In the China-only study conducted by BMS’ Chinese partner Sichuan Biokin Pharmaceutical, patients who took iza-bren lived a median 15.9 months, versus 12.5 months in the control arm.

Iza-bren also significantly improved progression-free survival by 71%, as patients who took the ADC went a median of 8.5 months without progression, compared to 3.1 months with chemo. 

“This is a very important drug,” Cristian Massacesi, M.D., chief medical officer of BMS, said in an interview with Fierce, pointing to its potential across multiple tumor types. 

Besides the TNBC result, another China phase 3 study—presented at ASCO—found that iza-bren significantly lowered the risk of death by 36% versus chemotherapy in patients with recurrent or metastatic esophageal squamous cell carcinoma following first-line treatment with a PD-1/L1 inhibitor plus platinum-based chemotherapy. Iza-bren prolonged median overall survival by 2.7 months to 9.8 months.

For TNBC, BMS has already pushed iza-bren into global testing as a first-line treatment for PD-L1-ineligible patients. If approved, the EGFRxHER3 med will need to compete against established TROP2-directed ADCs, one of which, AstraZeneca and Daiichi Sankyo’s Datroway, was recently approved in the same first-line setting. Gilead Sciences’ blockbuster Trodelvy is not far behind, with an FDA decision expected in July for its potential use in patients regardless of PD-L1 eligibility.

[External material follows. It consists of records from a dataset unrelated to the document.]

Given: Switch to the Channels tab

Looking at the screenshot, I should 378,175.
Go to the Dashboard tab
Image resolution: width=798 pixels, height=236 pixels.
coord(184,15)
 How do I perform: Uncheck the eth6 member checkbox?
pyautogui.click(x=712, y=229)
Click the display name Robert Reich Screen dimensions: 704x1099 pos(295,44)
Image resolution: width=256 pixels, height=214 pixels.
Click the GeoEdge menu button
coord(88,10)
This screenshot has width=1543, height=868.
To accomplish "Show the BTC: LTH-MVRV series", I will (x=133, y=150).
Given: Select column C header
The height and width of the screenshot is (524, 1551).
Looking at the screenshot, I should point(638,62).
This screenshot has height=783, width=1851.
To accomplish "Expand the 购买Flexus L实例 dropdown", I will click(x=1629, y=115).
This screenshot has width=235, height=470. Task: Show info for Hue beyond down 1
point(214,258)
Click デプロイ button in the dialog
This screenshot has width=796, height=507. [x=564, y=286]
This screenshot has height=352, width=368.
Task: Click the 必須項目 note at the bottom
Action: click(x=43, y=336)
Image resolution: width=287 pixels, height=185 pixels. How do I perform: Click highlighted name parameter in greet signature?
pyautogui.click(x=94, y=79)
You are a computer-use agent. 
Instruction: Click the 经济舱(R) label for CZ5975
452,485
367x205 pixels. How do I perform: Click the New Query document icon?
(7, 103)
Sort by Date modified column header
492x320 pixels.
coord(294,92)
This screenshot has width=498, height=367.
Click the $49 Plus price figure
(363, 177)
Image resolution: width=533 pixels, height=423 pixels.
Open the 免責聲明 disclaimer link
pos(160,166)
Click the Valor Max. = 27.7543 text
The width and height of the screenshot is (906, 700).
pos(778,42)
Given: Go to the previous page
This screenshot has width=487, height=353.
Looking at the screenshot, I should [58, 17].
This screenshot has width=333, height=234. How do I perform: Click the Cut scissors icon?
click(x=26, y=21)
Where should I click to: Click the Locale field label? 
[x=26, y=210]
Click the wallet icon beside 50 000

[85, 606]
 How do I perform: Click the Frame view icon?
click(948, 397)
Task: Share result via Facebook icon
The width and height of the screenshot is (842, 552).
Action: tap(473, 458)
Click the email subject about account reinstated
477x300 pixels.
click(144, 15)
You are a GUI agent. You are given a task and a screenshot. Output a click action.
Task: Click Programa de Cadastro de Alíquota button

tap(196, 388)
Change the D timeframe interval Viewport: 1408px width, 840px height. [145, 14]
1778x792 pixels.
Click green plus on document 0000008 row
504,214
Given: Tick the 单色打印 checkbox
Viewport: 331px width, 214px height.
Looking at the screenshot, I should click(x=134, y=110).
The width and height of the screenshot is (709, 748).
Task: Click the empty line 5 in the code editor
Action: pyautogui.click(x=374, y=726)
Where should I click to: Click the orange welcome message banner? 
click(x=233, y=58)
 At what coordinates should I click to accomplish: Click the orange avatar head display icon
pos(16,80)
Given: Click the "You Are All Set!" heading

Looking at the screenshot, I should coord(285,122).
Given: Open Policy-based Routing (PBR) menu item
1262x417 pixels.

In its own global second-line study, called Ascent, Trodelvy beat chemo by 49% on overall survival. The Gilead drug extended median overall survival to 11.8 months, versus 6.9 months in the control group.

Launched in September 2025—a few months after Trodelvy’s dual positive readouts in first-line TNBC—BMS’ IzaBright-Breast01 trial still intends to use chemo as the comparator. The phase 2/3 study is currently in its phase 2 dose characterization stage.

Before iza-bren’s TNBC readout at ASCO, two experts pointed out “long-term challenges with the feasibility of enrolling topo1i-ADC trials without head-to-head comparisons,” Leerink analysts mentioned in a May 27 note. Iza-bren, Trodelvy and Datroway all use topo1 inhibitors as their payloads. 

For the Leerink team, these market dynamics give Trodelvy and Datroway a “significant first-mover advantage” in first-line TNBC.

Two other phase 2/3 studies are separately evaluating iza-bren in immunotherapy-pretreated bladder cancer and EGFR inhibitor-pretreated EGFR-mutated non-small cell lung cancer (NSCLC), respectively.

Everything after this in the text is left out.